Troppi tre errori al tiro per poter sperare in una medaglia, ma in ogni caso Wierer vuole guardare il lato positivo, aver ritrovato una buona condizione sugli sci. «Peccato per i tre errori commessi oggi – ha affermato l’azzurra delle Fiamme Gialle a Fondo Italia - purtroppo troppi per le medaglie. Ma ho visto che sugli sci ora ci sono, quindi c’è qualcosa di positivo dopo la gara di oggi. Magari sarebbe stato meglio commettere un errore in meno, ma ormai non posso tornare indietro e cambiare le cose».

Wierer ha quindi fatto un bilancio del suo Mondiale, purtroppo condizionato da quel brutto raffreddore che l’ha frenata proprio alla vigilia dell’appuntamento iridato. Per questo motivo, nonostante non sia arrivata una medaglia, l’azzurra è fiera di quanto ha fatto in Slovenia: «Ovviamente sono molto dispiaciuta di aver iniziato il Mondiale ammalata – ha sottolineato Wierersoprattutto perché mi sentivo in forma prima di avere questo problema. Negli ultimi giorni ho sentito che la forma sta tornando, peccato che sia finito il Mondiale (ride, ndr). Insomma, non è stato proprio il timing giusto, ma purtroppo queste cose non dipendono da noi. Sono comunque contenta di aver lottato così nella mista e nella sprint, che fisicamente e mentalmente sono state per me le gare più dure in tutti questi anni. Purtroppo anche come squadra non è stato un Mondiale ottimale, ma era dal 2013 che ogni anno conquistavamo delle medaglie e forse eravamo abituati troppo bene. Non dimentichiamoci che ci sono anche gli avversari e pure le altre nazioni non dormono».

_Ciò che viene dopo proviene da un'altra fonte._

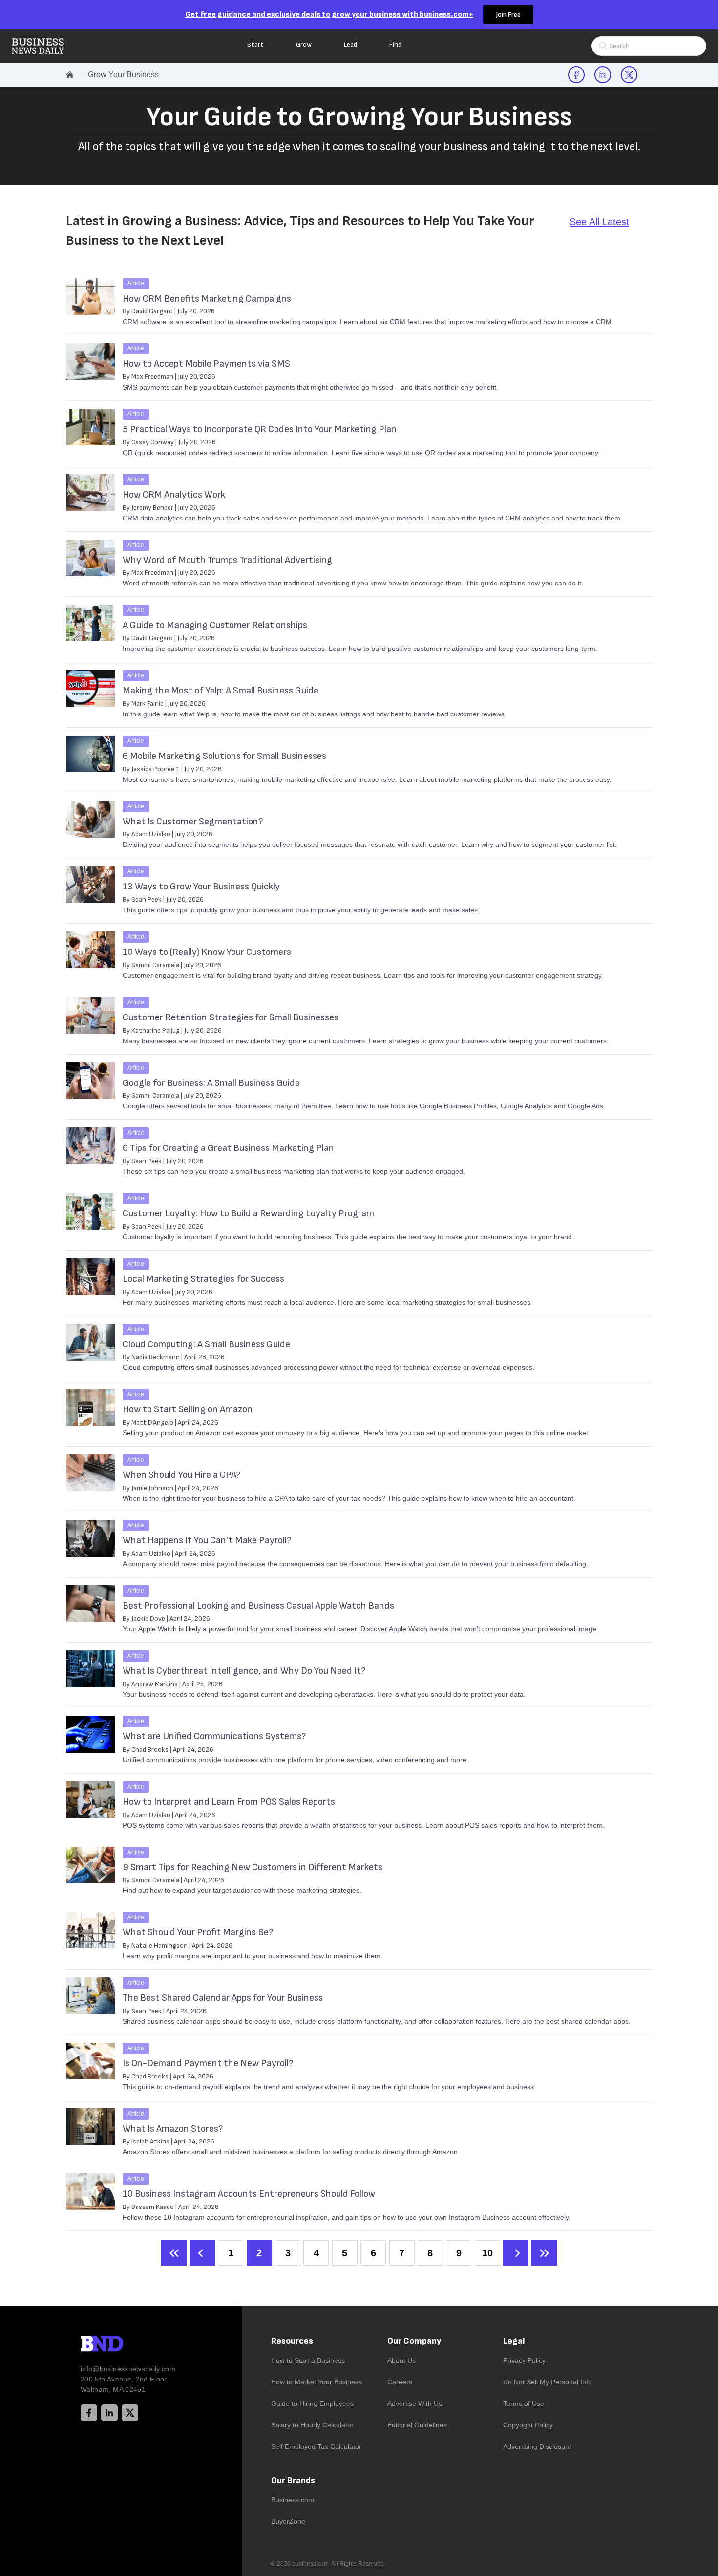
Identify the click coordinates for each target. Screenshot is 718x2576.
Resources (292, 2341)
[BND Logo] (122, 2345)
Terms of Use (523, 2403)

Almeno, il Mondiale di Pokljuka ha portato a Wierer una coppa di specialità individuale. Proprio questo successo e la sua posizione nella classifica generale inorgogliscono l’azzurra, che nel finale di stagione vuole confermarsi tra le prime cinque della generale: «Sono contenta di aver vinto la coppa di specialità, che in questa stagione è per me tanta roba. Inoltre sono ancora quinta nella classifica generale, un risultatone per me considerando le difficoltà avute nel trovare la miglior condizione. Ora spero di fare un bel finale di stagione».